Pharmacokinetic profiles up to 12 h after administration of vaginal, sublingual and slow-release oral misoprostol.

BACKGROUND: It has been shown that the route of administration of misoprostol has a strong impact on the pharmacokinetic profile and result in different clinical efficacy. No study has so far evaluated the pharmacokinetics beyond 6 hours. Furthermore a new slow-release misoprostol formulation was included in the study.

METHODS: Pharmacokinetics of a novel slow-release (SR) oral misoprostol was compared during 12 h after administration to conventional misoprostol administered vaginally or sublingually. Thirty-three women requesting surgical abortion up to 12 weeks were randomly allocated to groups receiving a single dose of 400 microg conventional misoprostol administered vaginally or sublingually or 800 microg SR oral misoprostol. Blood samples were taken before (0 h) and 0.5, 1, 2, 3, 4, 6, 8, 10 and 12 h after misoprostol administration. Misoprostol acid (MPA) was determined in serum samples using liquid chromatography/tandem mass spectrometry.

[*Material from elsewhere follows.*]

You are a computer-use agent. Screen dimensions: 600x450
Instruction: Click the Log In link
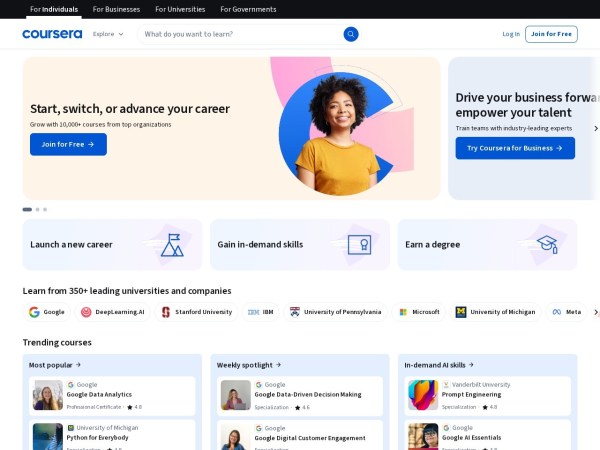[x=511, y=34]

RESULTS: Three women did not complete the study. Serum concentrations reached their highest level following sublingual misoprostol (P<0.0001) and the time to peak concentration was shortest for this group (P=0.0094). The area under the curve (AUC) up to 12 h was greater following sublingual treatment than for the other alternatives (P<0.0001) and lowest for SR misoprostol. Cumulative serum levels of MPA did not increase beyond 6 h following sublingual and vaginal administration, while they continued to increase up to 12 h following SR misoprostol.

CONCLUSIONS: The new SR form of misoprostol demonstrated lower peak levels and a lower AUC but longer lasting elevation in serum levels when compared to conventional misoprostol administered sublingually or vaginally. SR misoprostol may offer an alternative to repeated administration of conventional misoprostol.